KARACHI, Oct 1: Relatives of a Pakistani fisherman, Nawaz Ali Mohammad, who died in India last month, gathered at the cargo section of the Quaid-i-Azam International Airport to receive his remains that arrived in the flight PK 275 on Monday afternoon.
At the airport, there was his 13-year-old son Abdul Ghani, too young to take family responsibility on his young shoulders, and his aging asthmatic father Ali Mohammad, too old to bear the burden of his young son’s body.
There were the deceased’s brother, Hussain Mohammad, cousins, uncles and friends waiting outside the cargo section gates while the airport officials cleared the body to be handed over to them.
The late fisherman’s son, Abdul Ghani, was only a month old when a cyclone in 1999 pushed their fishing trawler into Indian waters. On board were their other relatives — Nawaz’s uncle Usman and Zaman and his brother-in-law, also named Usman.
All were arrested at sea by Indian coastguards, but their arrest was confirmed only after 2010 by the Indian government and they are still languishing in Indian jails along with 24 other Pakistani fishermen there.
There has been little correspondence between the families here and the prisoners in Indian jails during this period.
“We do not know exactly what happened to Nawaz. All we were told was that he expired on Sept 8. The last letter we received from India was on Sept 1, but we still have not been able to understand it because it is written in the Gujarati language, which we are unable to read or understand,” said the deceased fisherman’s maternal uncle Mohammad Saleh.
“All of the few letters that we received from that place were not written by our people, but were penned by someone else to whom they had supposedly dictated the words. The letters do not say much as all such correspondence is censored anyway,” he added.
Listening to all that was being said, Nawaz Ali Mohammad’s young son, Abdul Ghani, broke down into tears.
“He has no memory of his father, but has heard so much about him while growing up that he was hoping to see him one day. But it wasn’t to be,” said the relative.
Next to him stood the aging father, who could not say much as he got out of breadth when he tried. “He suffers from asthma,” said Mohammad Saleh. “We all live in very poor conditions in Rehri Goth, although the family originally hailed from Keti Bandar. We urged them to move in with us when there was no breadwinner left in their home in 1999, when the incident occurred,” he said.

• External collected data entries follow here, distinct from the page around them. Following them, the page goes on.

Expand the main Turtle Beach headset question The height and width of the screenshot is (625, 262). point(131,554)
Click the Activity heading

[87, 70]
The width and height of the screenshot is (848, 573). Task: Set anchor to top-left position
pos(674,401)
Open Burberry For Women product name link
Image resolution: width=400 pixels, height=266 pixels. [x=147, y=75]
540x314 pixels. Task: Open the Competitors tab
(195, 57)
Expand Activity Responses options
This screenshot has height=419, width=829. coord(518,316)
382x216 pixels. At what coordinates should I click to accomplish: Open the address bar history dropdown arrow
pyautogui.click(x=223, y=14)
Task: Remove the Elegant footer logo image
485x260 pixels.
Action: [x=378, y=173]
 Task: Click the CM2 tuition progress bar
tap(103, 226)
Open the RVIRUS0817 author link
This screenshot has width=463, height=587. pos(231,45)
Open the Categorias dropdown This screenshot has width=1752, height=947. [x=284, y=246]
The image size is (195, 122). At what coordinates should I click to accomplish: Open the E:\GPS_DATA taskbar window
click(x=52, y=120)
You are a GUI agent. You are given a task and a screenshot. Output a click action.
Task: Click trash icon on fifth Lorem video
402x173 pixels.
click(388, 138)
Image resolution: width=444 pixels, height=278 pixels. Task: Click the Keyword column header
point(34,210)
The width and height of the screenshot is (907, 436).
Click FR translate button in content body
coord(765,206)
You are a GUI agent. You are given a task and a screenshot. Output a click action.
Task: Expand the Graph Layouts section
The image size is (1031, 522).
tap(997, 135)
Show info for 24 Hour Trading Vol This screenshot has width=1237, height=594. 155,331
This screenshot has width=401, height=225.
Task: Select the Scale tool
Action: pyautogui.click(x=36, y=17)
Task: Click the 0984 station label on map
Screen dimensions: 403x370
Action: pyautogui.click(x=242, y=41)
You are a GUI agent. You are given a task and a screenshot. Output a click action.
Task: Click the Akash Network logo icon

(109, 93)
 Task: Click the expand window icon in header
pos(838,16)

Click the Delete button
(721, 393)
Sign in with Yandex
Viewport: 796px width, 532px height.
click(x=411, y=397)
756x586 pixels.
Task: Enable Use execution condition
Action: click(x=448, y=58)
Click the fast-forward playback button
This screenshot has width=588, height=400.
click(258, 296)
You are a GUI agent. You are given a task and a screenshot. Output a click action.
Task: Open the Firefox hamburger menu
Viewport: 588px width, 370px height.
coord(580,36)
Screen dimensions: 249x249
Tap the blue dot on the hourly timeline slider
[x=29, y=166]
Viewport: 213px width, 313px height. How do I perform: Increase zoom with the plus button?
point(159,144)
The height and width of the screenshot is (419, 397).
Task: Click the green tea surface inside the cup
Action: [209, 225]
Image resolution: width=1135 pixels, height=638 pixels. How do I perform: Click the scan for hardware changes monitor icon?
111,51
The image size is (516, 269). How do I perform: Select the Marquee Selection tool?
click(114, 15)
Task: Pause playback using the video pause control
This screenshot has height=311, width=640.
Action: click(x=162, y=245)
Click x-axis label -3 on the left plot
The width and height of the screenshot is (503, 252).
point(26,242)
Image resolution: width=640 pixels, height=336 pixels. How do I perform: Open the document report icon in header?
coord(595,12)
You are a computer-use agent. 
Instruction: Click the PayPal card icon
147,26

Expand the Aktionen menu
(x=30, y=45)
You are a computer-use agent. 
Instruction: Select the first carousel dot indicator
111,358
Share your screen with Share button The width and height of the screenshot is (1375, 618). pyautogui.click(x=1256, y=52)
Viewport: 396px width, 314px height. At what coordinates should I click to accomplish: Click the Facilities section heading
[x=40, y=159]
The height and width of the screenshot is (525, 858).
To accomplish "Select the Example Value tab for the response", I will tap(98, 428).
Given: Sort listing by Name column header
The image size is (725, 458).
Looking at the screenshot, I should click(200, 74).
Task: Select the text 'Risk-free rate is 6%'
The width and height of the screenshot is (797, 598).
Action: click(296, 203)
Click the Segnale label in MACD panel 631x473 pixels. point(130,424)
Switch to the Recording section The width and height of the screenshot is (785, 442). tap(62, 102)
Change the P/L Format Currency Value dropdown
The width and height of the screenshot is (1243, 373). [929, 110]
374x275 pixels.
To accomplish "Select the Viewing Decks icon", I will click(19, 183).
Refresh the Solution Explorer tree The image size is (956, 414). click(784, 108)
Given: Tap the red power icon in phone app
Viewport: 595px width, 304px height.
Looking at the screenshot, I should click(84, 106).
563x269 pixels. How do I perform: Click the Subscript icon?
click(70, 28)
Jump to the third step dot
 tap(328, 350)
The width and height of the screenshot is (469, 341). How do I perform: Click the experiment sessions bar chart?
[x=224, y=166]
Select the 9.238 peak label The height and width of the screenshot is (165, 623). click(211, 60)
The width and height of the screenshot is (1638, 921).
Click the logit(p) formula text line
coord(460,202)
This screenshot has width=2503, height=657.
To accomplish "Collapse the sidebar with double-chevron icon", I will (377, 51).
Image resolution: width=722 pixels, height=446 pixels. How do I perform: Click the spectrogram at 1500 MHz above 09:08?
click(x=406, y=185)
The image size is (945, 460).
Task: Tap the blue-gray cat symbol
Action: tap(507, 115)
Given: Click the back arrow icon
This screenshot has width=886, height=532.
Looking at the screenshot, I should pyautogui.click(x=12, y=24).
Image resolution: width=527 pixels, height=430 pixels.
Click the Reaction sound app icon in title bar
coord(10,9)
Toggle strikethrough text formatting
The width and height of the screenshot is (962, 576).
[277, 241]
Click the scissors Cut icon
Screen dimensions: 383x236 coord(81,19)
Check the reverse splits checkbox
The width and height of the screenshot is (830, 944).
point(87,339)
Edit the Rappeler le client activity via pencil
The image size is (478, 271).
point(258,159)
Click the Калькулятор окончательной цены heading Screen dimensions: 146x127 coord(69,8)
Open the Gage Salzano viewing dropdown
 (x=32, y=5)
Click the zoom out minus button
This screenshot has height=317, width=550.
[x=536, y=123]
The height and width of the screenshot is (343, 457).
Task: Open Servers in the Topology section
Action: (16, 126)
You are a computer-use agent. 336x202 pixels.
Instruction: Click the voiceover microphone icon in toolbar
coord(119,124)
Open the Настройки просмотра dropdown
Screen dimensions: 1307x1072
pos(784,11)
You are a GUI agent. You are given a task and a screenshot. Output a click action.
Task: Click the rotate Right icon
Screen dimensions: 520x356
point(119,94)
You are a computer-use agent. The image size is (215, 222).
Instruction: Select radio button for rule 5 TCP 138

“We want to educate young Abdul Ghani so that he is able to earn for his family but we are very poor and live hand to mouth most of the time so we are sending him to an Islamic seminary. We do not want him to become a fisherman like his father,” he added.
Meanwhile, Fishermen’s Cooperative Society (FCS) manager Mohammad Rafiq Suleiman said that they were only informed by the Indian High Commission in Islamabad that the fisherman had died due to some illness.
“He was under treatment at the Civil Hospital in Gujarat, where he eventually passed away. It was through the FCS platform that we, through the Sindh government and the federal government’s cooperation, managed to have his remains brought back here to Karachi after 22 days of his death. But we hope to bring back the other 24 Pakistani fishermen though our persistent efforts,” he said.
The FCS gave Rs20,000 cash to Nawaz Ali Mohammad’s son and his father for burial arrangements. There are no plans for carrying out a post-mortem, it is said.
“If it turns out that the fisherman had an insurance policy in his name as it is customary for trawler owners to get one for their fishermen, his family will receive an additional Rs300,000,” FCS spokesman Salahuddin informed Dawn.
The body reached Karachi three days after the Indian government released 46 Pakistani fishermen.